Directions | Your copy should hold only the lines from the one holding "The height and" through the last line of the records below, both included, each exact and with no pictures.

Input |
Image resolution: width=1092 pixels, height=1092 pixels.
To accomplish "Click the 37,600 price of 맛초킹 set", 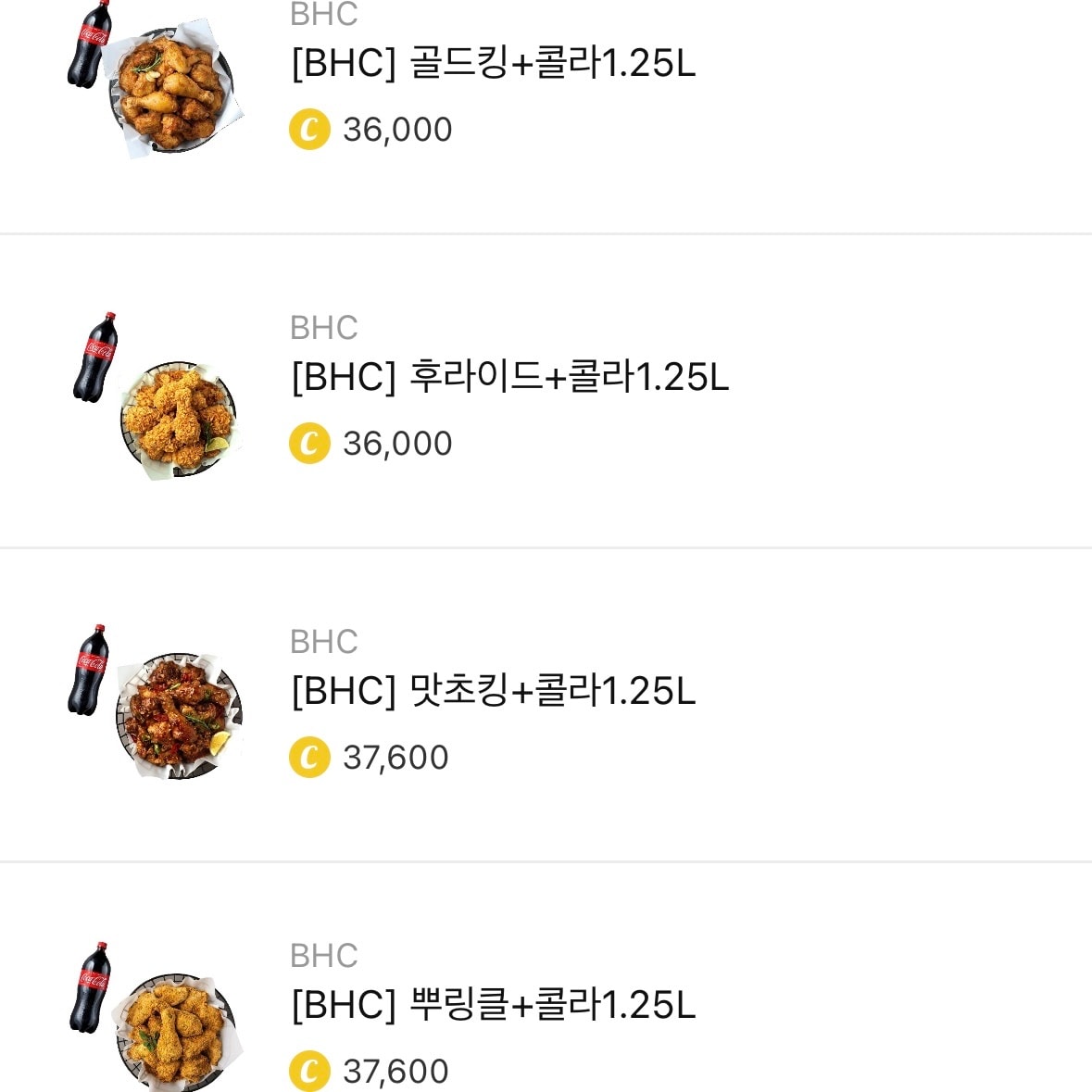I will 396,757.
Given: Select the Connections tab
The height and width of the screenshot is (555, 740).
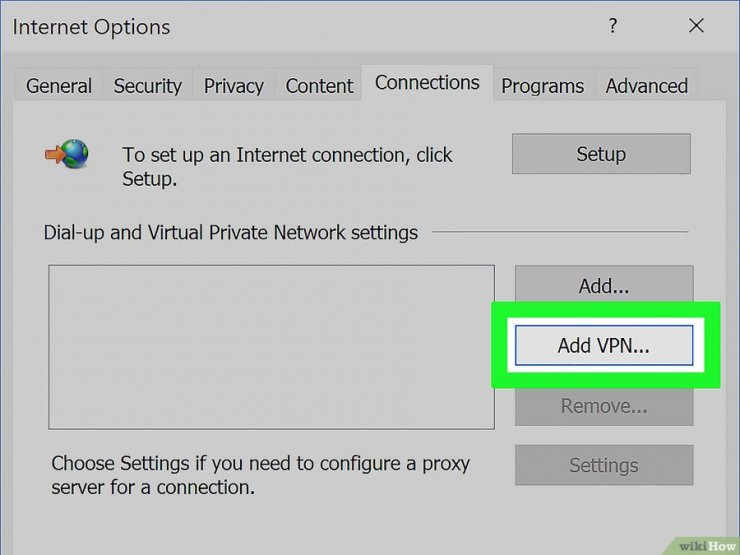Looking at the screenshot, I should tap(427, 83).
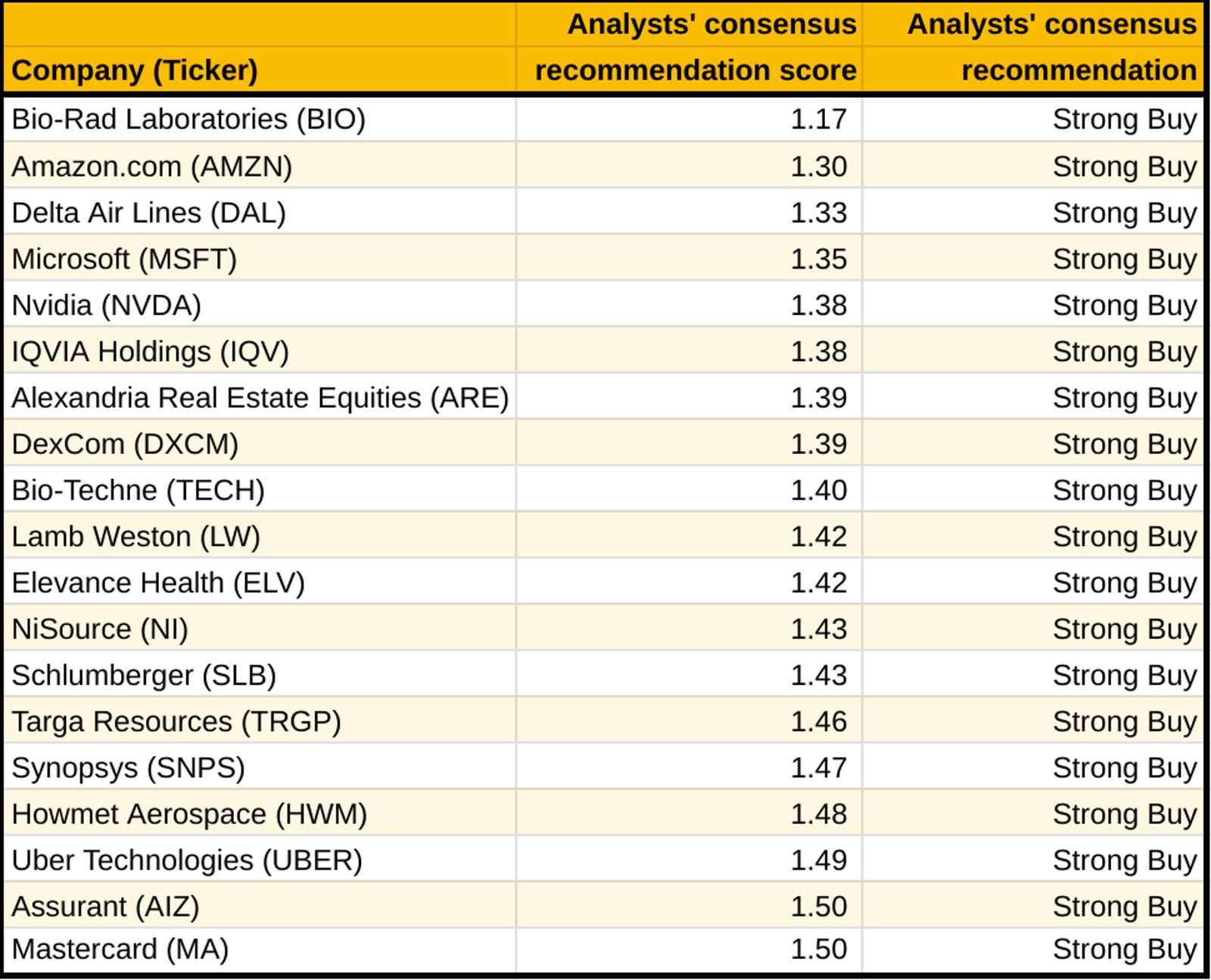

Output for this exercise |
The height and width of the screenshot is (555, 740).
Looking at the screenshot, I should tap(427, 83).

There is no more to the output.